** INSTRUCTIONS FOR THE TASK **
Report each line in the records that contains the string "button", copying the line whole. Case counts when matching.

** DATASET ENTRIES **
##########

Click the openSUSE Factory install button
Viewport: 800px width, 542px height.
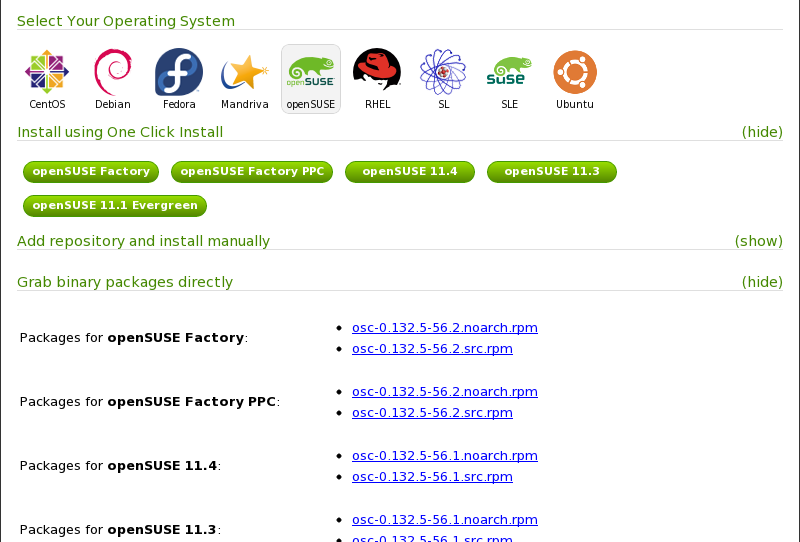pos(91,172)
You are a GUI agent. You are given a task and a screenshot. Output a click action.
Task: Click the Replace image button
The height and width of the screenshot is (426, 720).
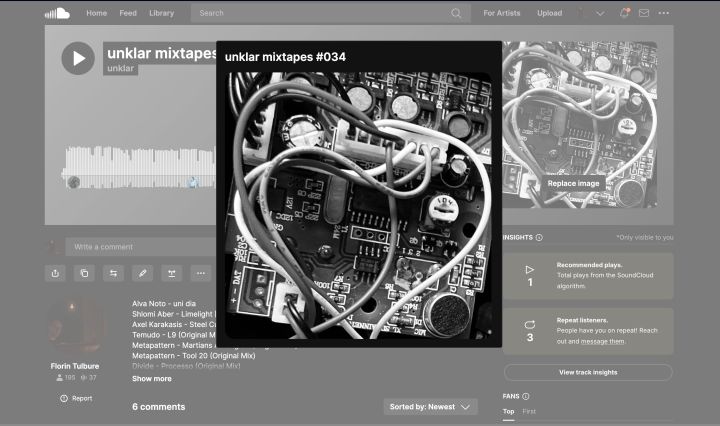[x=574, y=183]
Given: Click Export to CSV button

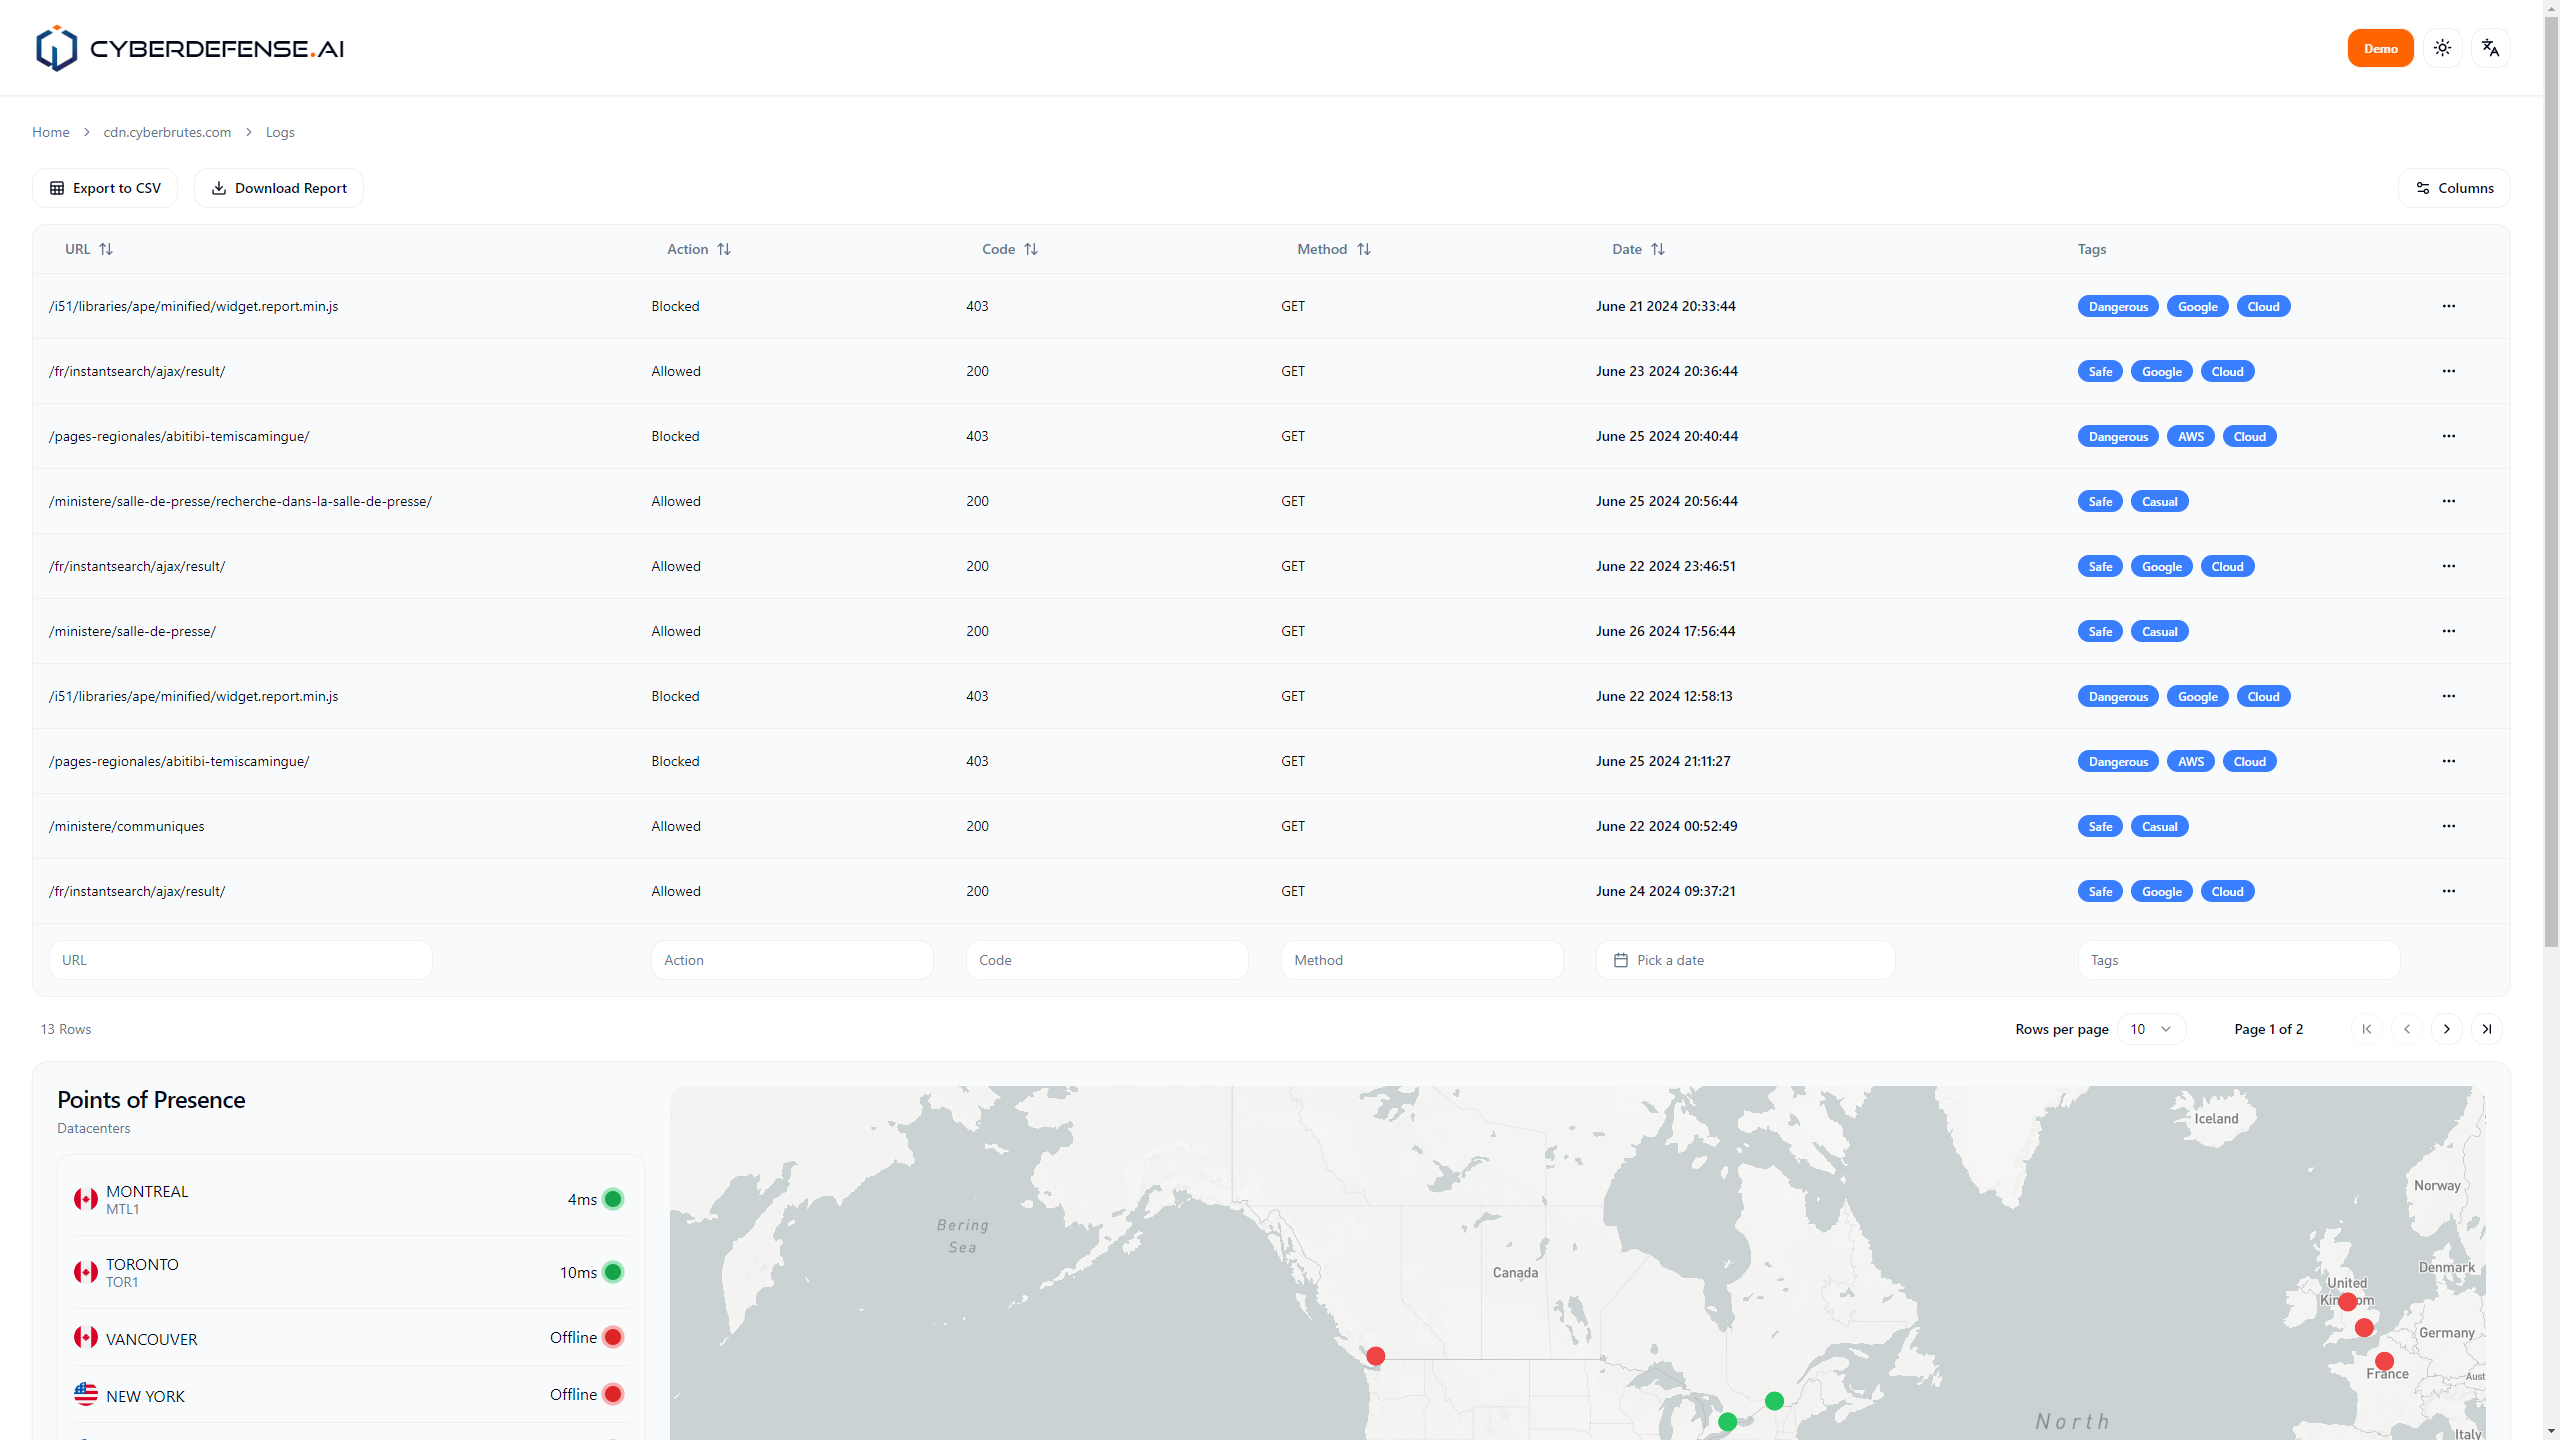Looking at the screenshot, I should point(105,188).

##########

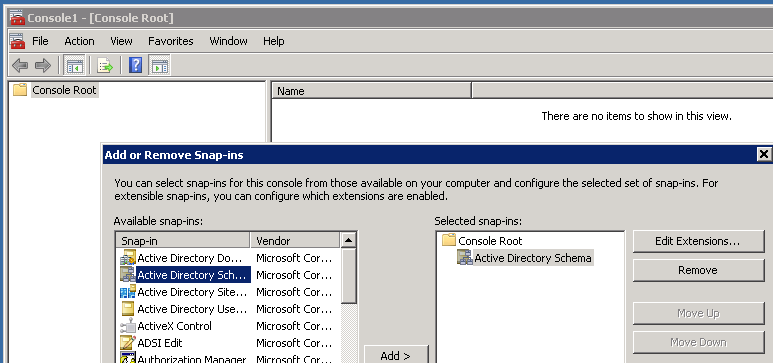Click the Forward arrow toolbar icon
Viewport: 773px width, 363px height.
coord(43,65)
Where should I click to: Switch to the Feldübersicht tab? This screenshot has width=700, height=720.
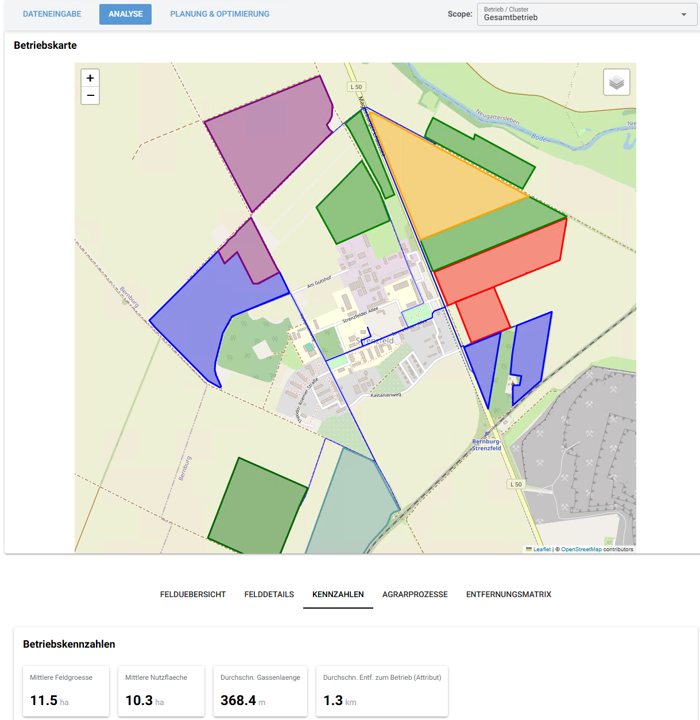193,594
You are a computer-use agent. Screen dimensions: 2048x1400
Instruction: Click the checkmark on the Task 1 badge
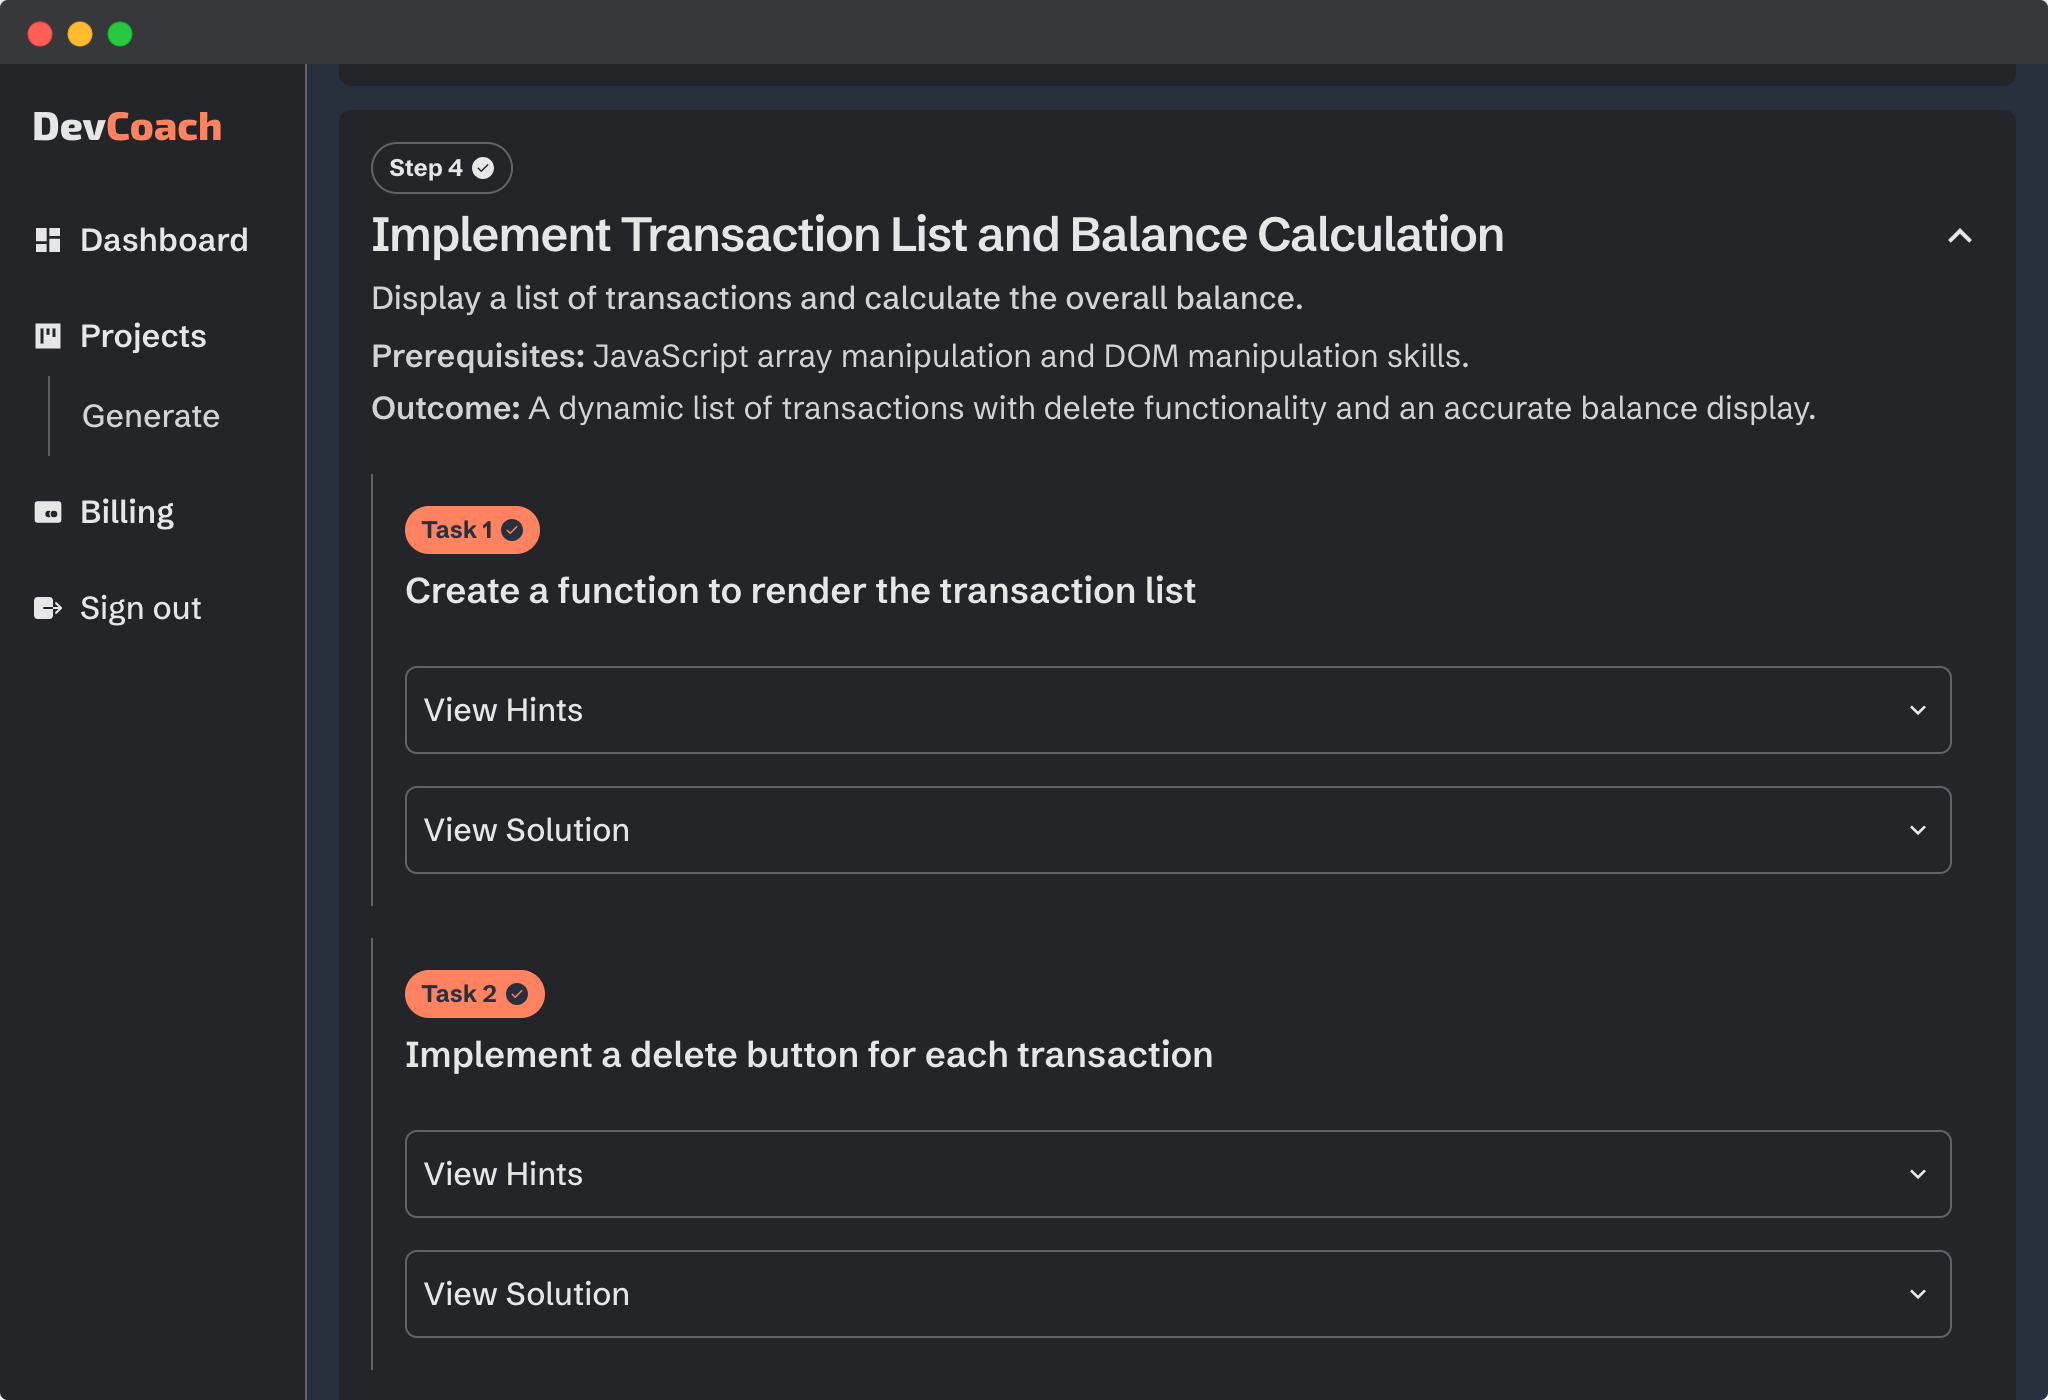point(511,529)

##########

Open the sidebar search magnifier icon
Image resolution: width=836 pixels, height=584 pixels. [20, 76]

##########

** REPLY **
Click the openSUSE Factory install button
Task: Click the Replace image button
Given: Click Export to CSV button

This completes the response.